Still, the capitated payment model is not immune to the issues associated with value-based contracts.

“A capitated model also requires community-based organizations to be able to manage a consistent budget against variable costs, which is something that requires scale,” Pearson added, harkening back to the challenge of an organization’s limited capacity.

Pursuing policies that simplify contracting processes

Better Medicare Alliance and NORC emphasized that certain policy changes could support social determinants of health contracting between payers and community-based organizations.

The report urged the Centers for Medicare and Medicaid Innovation (CMMI) to offer flexible innovation models that could lay the groundwork for better social determinants of health contracting.

CMMI could issue a toolkit that included standard contracting language, Pearson suggested. Community-based organizations that have limited experience in payer contracting could use that toolkit to better communicate with payer partners.

Pearson noted that this idea might find some resistance in the payer industry, which may not approve of standardizing contracts. However, such an approach would allow community-based organizations to have more equal footing in negotiations around matters such as per member per month payment and data quantity and formatting expectations.
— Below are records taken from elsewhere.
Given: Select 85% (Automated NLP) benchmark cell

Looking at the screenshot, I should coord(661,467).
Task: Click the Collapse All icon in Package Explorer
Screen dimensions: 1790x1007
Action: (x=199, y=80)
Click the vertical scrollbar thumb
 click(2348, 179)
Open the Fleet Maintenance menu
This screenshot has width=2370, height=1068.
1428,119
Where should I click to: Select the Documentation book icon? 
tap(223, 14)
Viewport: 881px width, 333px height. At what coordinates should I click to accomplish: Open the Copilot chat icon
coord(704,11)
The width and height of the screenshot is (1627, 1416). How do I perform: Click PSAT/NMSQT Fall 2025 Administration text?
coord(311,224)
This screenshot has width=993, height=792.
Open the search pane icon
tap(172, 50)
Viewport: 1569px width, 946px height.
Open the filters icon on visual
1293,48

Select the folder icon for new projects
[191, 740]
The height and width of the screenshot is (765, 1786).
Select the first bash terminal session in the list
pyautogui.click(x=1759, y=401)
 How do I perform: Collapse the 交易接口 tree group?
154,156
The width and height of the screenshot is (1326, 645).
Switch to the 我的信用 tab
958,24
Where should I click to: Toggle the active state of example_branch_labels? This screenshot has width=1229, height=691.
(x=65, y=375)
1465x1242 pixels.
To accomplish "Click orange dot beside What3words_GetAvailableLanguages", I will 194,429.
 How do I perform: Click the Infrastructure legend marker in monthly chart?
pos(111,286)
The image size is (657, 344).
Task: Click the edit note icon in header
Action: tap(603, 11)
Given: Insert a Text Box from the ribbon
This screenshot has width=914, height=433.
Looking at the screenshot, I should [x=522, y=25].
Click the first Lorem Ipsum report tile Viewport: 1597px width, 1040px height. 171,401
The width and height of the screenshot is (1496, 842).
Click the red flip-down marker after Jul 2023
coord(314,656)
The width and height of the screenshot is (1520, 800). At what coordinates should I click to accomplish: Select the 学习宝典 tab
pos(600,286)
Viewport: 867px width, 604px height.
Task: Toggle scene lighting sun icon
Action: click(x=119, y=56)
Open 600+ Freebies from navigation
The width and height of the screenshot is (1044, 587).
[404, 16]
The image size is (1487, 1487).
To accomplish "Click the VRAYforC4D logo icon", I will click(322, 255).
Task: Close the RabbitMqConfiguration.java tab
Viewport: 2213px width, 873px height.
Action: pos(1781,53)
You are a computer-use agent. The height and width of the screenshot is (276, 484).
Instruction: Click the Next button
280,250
Apart from direct contracting support, community-based organizations could receive more reimbursement for non-medical social needs, which could help them expand their capacity to address social determinants of health for a broader spread of patients.

Medicaid waivers have demonstrated how health plans can help fund capacity-building through their social determinants of health contracts. Along with outlining service expectations, some Medicaid programs provide additional funding that the organization can use to enhance data and technology resources, staff training, and community engagement efforts.

The future of social determinants of health contracting

Despite all of these challenges, Pearson had a positive outlook about the future of social determinants of health contracting overall as the industry gathers more evidence on the subject.

Moving forward, building up community-based organizations’ capacities will be critical and social determinants of health contracting may play a role in that process. 

“The larger organizations have a lot of more operational bandwidth but may have less local customization, and the thing that we have learned over years of doing care management and case management is that the success of these programs is really dependent on the connection between the beneficiary and the individual trying to support them on the other side,” Pearson said.

“So, that's why so much of this is local, grassroots, and on the ground. But then, it is building that infrastructure scale at a national level that we need to continue to work on.”

The industry also may need to accept more standardization of the contracting process, Pearson noted.

Additionally, the healthcare industry will need to develop better ways to evaluate whether a social determinant of health intervention is successful.

“We know that having unmet social needs is bad for your health, but we don't actually know if the things that we are doing are fully closing those gaps and actually making people healthier,” Pearson explained. “So we need to start being very disciplined about collecting data, conducting evaluations, and then continuing to improve and evolve these programs as we, inevitably, will have to do.”